A Happy Madison production starring James, Taylor Lautner as the sixth-grade head coach, Jackie Sandler as his ex-wife, and Rob Schneider as her vegan hippie of a husband, Home Team represents the worst pages of comedy’s playbook. Puking gags and vegan jokes fumble for laughs. Moreover, the cinematic Payton is not a flattering take on the man; he’s a selfish egomaniac. Given that Payton was involved enough in the project to make a small, strange cameo, the picture is as baffling as it is sour.
In Home Team’s telling, Payton travels to Texas to see his 12-year-old son, who he hasn’t seen in years, in the wake of his suspension. He stays at a cheap local hotel run by an inept front desk employee. He ingratiates himself into the middle school team, becomes their offensive coordinator, and then their pseudo head coach, ultimately leading the kids to the championship game. There’s nothing inspirational or joyful in this accomplishment though. Payton rides his son and the team’s other best player. He benches other kids, yells at the team to sprint laps, and sidelines the other two coaches—one of whom has a severe and glossed-over drinking problem.
Indeed, Payton seems most helpful when he’s hundreds of miles away and focused on yelling at grown men instead of middle schoolers, while his ex-wife’s new beau takes the kids to get vegan ice cream (which is better tasting than writers Chris Titone and Keith Blum think it is).
Home Team raises several questions. Does Kevin James look like Sean Payton? Maybe if the audience is squinting. Does Sean Payton wear a headband every single day? Apparently, yes. Can someone who paid his players to deliberately hurt others be considered inspirational? Be considered a hero? Definitely, not.
The picture’s rare fragments of sweetness are found in the moments where the young actors fill up the screen. When singing a song to one player’s crush, the team comes together to support their friend. It’s one of the only times they look happy in the film and smiles flash across their otherwise resigned faces. These kids are playing football for all sorts of reasons, most of which aren’t related to their love of the sport. They’re more joyous when they get to lose as a team than they are winning individually under the tutelage of Payton. They’re playing to spend time with their friends, to appease their parents, to stay in shape. The championship is far, far less important to the players than it is to the movie.

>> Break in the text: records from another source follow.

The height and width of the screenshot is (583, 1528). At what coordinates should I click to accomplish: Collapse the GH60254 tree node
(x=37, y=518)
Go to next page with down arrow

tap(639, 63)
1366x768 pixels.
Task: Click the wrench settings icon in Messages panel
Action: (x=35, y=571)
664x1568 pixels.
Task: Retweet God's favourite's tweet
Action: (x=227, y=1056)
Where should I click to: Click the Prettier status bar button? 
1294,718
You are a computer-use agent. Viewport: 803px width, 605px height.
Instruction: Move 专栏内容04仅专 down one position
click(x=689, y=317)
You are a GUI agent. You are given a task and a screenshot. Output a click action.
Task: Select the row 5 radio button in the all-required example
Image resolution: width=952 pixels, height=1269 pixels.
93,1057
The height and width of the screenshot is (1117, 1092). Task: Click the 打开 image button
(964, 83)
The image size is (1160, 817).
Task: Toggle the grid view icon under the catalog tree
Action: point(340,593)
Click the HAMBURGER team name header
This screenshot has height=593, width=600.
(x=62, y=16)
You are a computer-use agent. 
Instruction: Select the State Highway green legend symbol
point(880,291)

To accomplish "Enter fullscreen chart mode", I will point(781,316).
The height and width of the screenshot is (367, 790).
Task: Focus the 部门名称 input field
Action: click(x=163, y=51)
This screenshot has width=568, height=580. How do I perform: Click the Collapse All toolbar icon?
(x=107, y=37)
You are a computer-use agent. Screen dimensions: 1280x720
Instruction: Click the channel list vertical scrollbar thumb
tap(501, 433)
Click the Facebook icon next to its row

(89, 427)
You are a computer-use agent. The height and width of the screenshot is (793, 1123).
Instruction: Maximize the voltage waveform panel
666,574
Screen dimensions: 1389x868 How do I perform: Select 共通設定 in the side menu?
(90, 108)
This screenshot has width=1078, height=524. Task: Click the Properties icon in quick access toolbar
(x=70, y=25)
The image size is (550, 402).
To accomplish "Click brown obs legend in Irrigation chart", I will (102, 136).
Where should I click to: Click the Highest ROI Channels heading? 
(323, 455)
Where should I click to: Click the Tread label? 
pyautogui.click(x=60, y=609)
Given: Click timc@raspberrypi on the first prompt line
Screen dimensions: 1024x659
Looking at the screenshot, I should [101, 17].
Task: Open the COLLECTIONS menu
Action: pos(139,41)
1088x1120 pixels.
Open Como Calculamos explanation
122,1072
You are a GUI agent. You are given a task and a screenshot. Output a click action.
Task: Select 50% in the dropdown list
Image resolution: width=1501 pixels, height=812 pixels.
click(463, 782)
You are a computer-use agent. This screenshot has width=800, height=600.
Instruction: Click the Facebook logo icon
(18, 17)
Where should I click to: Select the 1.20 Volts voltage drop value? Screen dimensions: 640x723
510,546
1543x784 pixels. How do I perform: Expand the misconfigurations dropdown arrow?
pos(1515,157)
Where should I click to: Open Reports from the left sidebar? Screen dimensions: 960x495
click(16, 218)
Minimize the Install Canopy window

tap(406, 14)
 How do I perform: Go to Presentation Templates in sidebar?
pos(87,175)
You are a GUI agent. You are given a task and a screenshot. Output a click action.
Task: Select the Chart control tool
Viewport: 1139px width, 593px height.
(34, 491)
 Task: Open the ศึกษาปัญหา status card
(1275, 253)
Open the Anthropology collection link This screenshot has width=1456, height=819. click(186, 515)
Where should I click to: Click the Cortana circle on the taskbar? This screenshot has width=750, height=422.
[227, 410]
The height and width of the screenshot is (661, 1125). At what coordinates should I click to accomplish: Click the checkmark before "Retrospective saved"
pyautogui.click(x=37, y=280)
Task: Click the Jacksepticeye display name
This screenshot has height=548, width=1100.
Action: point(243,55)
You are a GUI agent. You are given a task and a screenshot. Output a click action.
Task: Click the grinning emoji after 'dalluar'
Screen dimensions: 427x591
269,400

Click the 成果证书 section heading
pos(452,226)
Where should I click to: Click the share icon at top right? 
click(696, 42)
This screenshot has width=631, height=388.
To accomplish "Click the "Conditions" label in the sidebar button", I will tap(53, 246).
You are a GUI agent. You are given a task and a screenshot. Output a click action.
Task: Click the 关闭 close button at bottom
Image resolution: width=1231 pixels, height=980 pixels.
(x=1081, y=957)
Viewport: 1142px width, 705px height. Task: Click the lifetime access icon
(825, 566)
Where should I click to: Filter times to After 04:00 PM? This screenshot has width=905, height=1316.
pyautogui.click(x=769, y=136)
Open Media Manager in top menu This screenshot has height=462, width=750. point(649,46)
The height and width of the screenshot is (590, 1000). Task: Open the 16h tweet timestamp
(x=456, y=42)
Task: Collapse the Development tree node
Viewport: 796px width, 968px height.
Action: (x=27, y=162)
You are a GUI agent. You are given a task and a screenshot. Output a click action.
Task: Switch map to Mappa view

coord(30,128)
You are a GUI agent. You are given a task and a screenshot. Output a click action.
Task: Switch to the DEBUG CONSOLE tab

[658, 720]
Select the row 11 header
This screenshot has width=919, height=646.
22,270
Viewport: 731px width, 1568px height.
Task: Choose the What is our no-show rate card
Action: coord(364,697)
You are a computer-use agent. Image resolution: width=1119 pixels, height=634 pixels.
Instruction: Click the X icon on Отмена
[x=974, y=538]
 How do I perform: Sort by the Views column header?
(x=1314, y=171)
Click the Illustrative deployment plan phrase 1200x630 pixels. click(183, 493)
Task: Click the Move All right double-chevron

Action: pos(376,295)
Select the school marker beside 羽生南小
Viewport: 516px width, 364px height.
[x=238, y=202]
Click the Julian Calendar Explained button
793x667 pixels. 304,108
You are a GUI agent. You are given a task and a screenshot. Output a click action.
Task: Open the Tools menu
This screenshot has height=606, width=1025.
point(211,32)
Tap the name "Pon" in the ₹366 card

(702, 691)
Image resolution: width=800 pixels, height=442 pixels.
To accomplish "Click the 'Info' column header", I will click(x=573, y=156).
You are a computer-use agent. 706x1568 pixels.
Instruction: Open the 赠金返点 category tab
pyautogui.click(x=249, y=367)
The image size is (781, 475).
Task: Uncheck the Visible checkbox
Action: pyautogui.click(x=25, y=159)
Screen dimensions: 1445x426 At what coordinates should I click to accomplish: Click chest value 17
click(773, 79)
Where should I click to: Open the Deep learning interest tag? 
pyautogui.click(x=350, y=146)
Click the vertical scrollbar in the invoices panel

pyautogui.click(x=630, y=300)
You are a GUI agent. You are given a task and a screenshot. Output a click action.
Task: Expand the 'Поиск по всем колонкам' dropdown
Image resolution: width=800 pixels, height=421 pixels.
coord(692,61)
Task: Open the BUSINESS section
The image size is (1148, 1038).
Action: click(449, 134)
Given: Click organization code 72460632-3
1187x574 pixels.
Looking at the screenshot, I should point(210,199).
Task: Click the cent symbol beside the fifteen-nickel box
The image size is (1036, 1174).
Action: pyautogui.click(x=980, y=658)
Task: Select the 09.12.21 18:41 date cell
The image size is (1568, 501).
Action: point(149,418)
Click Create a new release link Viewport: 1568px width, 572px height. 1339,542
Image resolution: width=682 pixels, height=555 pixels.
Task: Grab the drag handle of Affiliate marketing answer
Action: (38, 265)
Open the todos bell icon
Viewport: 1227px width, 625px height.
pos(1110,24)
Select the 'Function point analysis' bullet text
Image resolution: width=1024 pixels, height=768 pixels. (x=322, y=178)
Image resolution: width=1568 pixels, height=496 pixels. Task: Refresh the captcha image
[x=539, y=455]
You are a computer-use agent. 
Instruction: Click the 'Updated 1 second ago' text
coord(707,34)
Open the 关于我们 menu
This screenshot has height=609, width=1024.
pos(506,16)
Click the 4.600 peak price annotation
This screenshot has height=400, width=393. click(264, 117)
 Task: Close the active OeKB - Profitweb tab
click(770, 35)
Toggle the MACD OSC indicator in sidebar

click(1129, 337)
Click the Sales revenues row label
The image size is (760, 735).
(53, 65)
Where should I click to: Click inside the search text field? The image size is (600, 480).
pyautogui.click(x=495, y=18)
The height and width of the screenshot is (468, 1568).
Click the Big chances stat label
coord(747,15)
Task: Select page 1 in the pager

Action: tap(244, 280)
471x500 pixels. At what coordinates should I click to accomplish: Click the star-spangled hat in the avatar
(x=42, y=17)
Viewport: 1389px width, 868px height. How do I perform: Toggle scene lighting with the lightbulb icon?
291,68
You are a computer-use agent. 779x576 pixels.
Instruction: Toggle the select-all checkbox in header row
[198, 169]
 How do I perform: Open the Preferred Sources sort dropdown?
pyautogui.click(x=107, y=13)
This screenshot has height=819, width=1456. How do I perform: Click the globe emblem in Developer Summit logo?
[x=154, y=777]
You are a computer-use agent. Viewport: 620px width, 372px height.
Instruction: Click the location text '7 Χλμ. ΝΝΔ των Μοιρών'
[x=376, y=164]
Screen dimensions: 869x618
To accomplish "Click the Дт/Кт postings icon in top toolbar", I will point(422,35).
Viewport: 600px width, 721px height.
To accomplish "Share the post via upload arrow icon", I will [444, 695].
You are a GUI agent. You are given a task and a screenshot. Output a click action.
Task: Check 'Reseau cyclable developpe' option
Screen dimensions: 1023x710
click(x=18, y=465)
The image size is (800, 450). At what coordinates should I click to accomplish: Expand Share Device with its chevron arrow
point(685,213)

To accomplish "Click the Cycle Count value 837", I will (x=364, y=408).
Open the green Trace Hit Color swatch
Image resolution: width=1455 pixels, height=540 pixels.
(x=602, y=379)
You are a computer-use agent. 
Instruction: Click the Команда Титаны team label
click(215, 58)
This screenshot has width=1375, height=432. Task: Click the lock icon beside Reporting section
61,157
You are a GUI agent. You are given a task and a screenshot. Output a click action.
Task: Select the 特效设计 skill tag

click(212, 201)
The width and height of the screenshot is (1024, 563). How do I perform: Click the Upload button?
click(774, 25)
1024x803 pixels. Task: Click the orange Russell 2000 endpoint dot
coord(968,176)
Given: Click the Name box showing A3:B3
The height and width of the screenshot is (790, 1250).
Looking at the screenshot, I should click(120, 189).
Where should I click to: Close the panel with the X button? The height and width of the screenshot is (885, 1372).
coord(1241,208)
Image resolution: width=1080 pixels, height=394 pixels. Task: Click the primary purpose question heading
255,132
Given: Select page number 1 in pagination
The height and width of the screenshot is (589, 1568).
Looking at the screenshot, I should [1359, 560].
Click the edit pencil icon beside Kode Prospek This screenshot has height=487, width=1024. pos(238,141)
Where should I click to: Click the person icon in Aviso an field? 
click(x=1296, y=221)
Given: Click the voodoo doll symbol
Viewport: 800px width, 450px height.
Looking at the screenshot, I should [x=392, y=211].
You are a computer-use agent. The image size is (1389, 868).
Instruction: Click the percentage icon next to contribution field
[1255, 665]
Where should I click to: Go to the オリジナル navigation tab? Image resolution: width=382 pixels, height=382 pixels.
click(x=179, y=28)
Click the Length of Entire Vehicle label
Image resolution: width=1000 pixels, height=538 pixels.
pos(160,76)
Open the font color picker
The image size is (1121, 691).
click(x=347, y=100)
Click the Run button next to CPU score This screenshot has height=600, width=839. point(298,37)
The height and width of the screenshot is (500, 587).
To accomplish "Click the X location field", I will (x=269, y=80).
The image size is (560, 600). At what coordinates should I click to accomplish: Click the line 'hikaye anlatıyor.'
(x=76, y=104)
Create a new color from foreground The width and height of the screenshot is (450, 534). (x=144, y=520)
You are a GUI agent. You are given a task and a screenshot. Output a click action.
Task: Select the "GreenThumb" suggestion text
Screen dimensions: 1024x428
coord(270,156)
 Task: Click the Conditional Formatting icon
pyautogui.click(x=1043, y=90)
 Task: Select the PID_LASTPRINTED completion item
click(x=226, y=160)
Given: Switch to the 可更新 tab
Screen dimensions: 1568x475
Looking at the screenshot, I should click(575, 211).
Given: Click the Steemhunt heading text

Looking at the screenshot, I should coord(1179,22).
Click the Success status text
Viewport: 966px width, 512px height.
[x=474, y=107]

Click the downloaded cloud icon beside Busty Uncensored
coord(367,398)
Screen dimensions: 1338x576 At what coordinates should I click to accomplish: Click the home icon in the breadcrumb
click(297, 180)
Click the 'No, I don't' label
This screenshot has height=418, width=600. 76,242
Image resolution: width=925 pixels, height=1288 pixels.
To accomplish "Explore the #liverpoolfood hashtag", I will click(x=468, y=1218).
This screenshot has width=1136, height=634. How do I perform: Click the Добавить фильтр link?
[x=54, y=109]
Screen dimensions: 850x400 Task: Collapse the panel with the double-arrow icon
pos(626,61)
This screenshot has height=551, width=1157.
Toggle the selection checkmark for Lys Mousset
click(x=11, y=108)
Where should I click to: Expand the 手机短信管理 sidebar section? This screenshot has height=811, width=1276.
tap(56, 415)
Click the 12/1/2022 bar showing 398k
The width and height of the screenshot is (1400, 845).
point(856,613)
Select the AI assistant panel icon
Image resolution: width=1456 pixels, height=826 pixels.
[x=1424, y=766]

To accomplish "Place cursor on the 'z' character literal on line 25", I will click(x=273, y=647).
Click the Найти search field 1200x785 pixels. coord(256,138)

James takes a serviceable stab at nuance and dramatic work, but the dire material he’s working with does him no favors. The rest of the cast doesn’t get the development or dialogue necessary for the audience to build meaningful connections with their characters, stranding them in acting purgatory. Home Team fails to choose between its comedic aspects, its dramatic aspects, or a hybrid thereof. Kevin James has done funny work before, and football can be a rich source of dramatic material. Since the picture lacks a decent pregame or halftime speech, it instead tries to draw positivity from Payton’s decisions late in the picture, as he accepts that he’s a parent coaching his kid’s football team, not the head coach of a Super Bowl-winning professional organization. This ultimately leaves it a crummier version of Will Ferrell’s Kicking & Screaming, another sports misfire that at least boasted some genuine laughs.
Directors Charles and Daniel Kinnane have made a film that evaporates from the mind even as it’s running, a paint-by-numbers family sports comedy that boasts neither the family nor the comedy. At the very least it isn’t dragged out. Charles and Kinnane zoom through games at a rapid speed, leaving the team’s wins told more than shown. With that said, Home Team ultimately succeeds more in tarnishing (unintentionally or otherwise) its protagonist’s reputation than in rehabilitating it. There is no soaring victory to be had here, no reason to break out the Explosions in the Sky tracks. Just bad jokes and baffling storytelling decisions.
Home Team is now available on Netflix.